== Data entries

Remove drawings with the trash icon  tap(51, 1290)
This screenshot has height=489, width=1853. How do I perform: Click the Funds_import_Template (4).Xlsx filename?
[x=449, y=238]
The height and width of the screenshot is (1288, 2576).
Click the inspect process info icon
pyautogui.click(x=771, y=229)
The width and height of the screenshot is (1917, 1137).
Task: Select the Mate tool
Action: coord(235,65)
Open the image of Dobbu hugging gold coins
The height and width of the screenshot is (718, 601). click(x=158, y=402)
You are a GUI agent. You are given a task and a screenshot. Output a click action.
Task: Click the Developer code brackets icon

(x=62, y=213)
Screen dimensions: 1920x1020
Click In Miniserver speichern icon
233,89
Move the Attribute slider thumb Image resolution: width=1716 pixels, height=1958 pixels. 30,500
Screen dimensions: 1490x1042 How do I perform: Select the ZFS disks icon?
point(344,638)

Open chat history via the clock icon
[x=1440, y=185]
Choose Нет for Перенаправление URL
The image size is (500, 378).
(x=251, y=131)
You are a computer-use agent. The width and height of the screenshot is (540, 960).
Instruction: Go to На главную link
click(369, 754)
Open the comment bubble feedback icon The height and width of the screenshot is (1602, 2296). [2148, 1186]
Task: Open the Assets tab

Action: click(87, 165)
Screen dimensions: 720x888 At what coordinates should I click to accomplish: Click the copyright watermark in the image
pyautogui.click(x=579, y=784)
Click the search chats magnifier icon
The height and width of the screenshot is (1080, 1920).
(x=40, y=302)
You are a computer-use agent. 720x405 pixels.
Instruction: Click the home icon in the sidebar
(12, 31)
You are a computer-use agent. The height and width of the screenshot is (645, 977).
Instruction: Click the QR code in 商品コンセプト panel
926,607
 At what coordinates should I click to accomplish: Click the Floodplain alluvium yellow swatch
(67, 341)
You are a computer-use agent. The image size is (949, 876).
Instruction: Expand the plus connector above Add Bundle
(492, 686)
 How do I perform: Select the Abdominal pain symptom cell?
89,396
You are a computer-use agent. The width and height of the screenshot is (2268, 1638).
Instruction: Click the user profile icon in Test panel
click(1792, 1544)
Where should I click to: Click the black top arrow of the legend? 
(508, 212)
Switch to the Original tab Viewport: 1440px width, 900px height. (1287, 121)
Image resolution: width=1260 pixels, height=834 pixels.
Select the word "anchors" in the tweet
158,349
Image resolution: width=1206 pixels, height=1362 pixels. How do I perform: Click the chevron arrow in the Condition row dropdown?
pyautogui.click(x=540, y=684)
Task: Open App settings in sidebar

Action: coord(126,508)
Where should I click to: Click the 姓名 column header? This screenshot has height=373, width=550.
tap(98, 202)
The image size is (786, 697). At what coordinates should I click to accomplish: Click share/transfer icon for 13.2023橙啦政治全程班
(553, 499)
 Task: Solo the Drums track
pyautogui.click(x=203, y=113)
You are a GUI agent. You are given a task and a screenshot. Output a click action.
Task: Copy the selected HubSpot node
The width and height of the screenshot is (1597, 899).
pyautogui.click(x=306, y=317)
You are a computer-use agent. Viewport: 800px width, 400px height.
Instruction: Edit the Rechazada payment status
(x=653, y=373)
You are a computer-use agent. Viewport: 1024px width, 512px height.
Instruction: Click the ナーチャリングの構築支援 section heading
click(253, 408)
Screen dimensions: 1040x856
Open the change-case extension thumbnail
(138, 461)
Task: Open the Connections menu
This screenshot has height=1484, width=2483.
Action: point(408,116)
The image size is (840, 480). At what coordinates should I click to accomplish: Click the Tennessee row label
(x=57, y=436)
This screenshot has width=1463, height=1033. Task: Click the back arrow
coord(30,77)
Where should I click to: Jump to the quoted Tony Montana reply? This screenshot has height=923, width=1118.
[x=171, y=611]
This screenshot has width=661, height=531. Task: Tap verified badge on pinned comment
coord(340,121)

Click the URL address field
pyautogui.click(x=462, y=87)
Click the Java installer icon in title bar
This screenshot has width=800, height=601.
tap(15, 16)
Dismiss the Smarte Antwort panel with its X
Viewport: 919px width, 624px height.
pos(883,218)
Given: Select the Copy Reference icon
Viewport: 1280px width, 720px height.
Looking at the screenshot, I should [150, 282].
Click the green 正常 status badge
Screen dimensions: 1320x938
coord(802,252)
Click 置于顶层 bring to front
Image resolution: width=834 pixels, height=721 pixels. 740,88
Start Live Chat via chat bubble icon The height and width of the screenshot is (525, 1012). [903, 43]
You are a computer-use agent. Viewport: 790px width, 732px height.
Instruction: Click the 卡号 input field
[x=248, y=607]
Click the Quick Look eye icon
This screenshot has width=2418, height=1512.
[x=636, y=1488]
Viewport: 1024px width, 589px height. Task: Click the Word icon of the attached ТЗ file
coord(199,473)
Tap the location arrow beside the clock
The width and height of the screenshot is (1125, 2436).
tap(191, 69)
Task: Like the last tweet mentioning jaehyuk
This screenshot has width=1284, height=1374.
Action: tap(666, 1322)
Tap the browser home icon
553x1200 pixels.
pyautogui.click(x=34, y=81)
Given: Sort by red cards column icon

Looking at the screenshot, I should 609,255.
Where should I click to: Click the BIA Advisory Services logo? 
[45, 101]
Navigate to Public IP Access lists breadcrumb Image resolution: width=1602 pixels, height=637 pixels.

====

## Instructions for the task
Copy out the records from the line containing "Image resolution: width=1206" through the line containing "[x=171, y=611]", both lines included, with each line reproduced verbatim.

## Complete response
Image resolution: width=1206 pixels, height=1362 pixels. How do I perform: Click the chevron arrow in the Condition row dropdown?
pyautogui.click(x=540, y=684)
Task: Open App settings in sidebar

Action: coord(126,508)
Where should I click to: Click the 姓名 column header? This screenshot has height=373, width=550.
tap(98, 202)
The image size is (786, 697). At what coordinates should I click to accomplish: Click share/transfer icon for 13.2023橙啦政治全程班
(553, 499)
 Task: Solo the Drums track
pyautogui.click(x=203, y=113)
You are a GUI agent. You are given a task and a screenshot. Output a click action.
Task: Copy the selected HubSpot node
The width and height of the screenshot is (1597, 899).
pyautogui.click(x=306, y=317)
You are a computer-use agent. Viewport: 800px width, 400px height.
Instruction: Edit the Rechazada payment status
(x=653, y=373)
You are a computer-use agent. Viewport: 1024px width, 512px height.
Instruction: Click the ナーチャリングの構築支援 section heading
click(253, 408)
Screen dimensions: 1040x856
Open the change-case extension thumbnail
(138, 461)
Task: Open the Connections menu
This screenshot has height=1484, width=2483.
Action: point(408,116)
The image size is (840, 480). At what coordinates should I click to accomplish: Click the Tennessee row label
(x=57, y=436)
This screenshot has width=1463, height=1033. Task: Click the back arrow
coord(30,77)
Where should I click to: Jump to the quoted Tony Montana reply? This screenshot has height=923, width=1118.
[x=171, y=611]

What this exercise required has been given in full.